All the axes control logic is calculated by the application, the electronics has the sole task of receiving instructions about how many degrees the motors will have to rotate so that the joint does not reach the desired position.

The parts that make up the electronics are:

  • Arduino Mega
  • n. 6 driver DM542T
  • n. 4 Relè
  • n. 1 24V power supply
  • n. 2 Solenoid valves (for the pneumatic clamp)

On Arduino I loaded the sketch that deals with simultaneously managing the movements of the motors such as acceleration, deceleration, speed, steps and maximum limits and is programmed to receive commands to be executed via serial (USB).

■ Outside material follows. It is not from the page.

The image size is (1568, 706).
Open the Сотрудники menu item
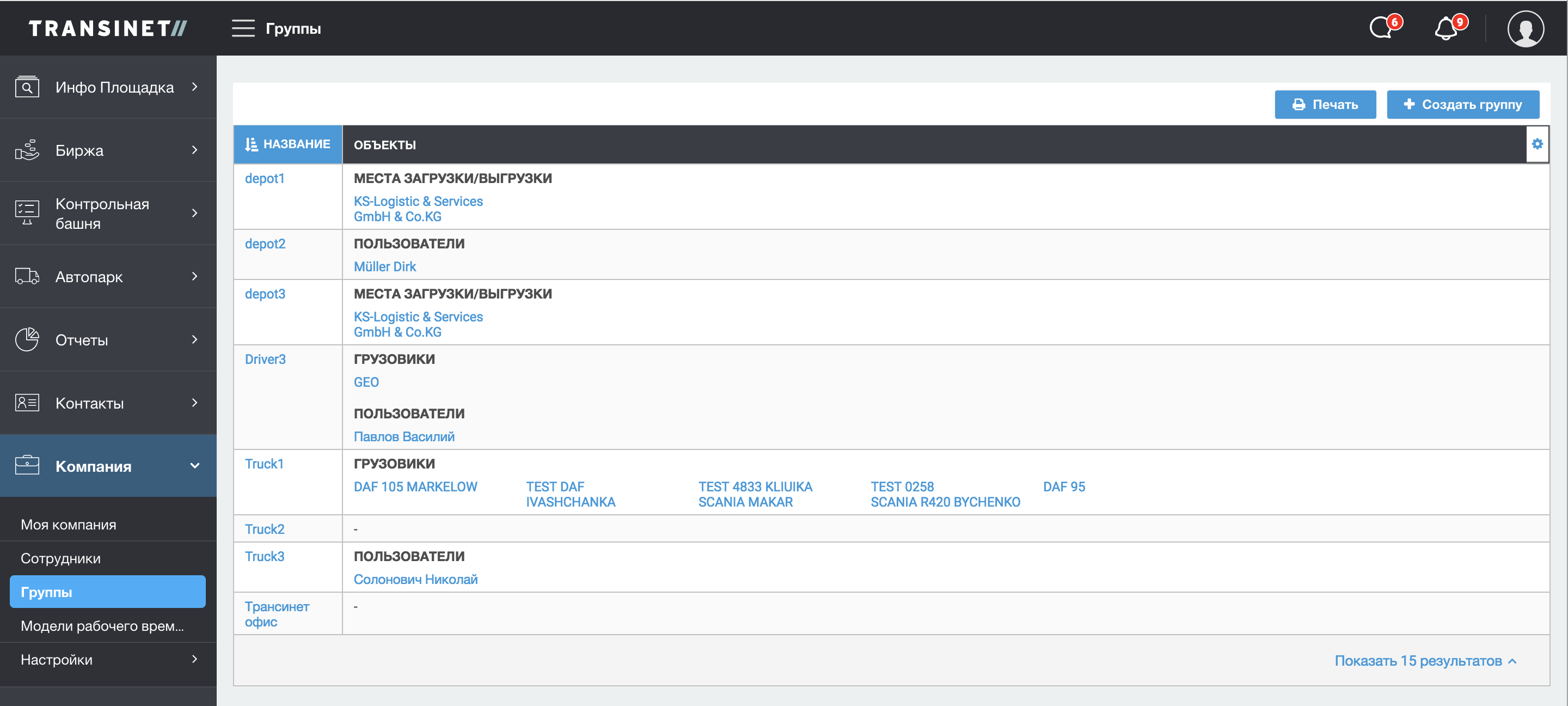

Compared to the professional motion controllers that can cost up to several thousand euros, Arduino in its own small way defends itself too obviously too complex operations it is not able to manage such as for example the multithread useful especially when you have to manage multiple engines simultaneously.

Step 8: Software Considerations

Each robot has its own shape and different angles of movement and the kinematics are different for each of them.
At the moment to run the tests I'm using the software of Chris Annin ( but the math written for his robot doesn't fit perfectly to mine in fact some areas of the work area I can't reach them because the calculations of the corners are not complete.

Annin's software is fine now for experimenting, but I'll have to start thinking about writing my own software that fits 100% with my robot's physics. I've already started doing some tests using Blender and writing the Python part of the motion controller and it seems like a good solution, there are some aspects to develop but this combo (Blender + Ptyhon) is very easy to implement, especially it's easy to plan and simulate movements without having the robot in front of you.

Step 9: Pneumatic Clamp

To be able to take objects to the robot I have equipped it with a pneumatic clamp.

Personally I do not like pliers with servos, they do not give me much confidence on the seal so I thought that a pneumatic pincer specifically adjusting the pressure could satisfy all needs.

With square aluminum profiles I modified the clamp to take both small objects and large objects.

Later, when I find time, I will gather all the information about the project so I can download it.

I hope you enjoyed this instructable.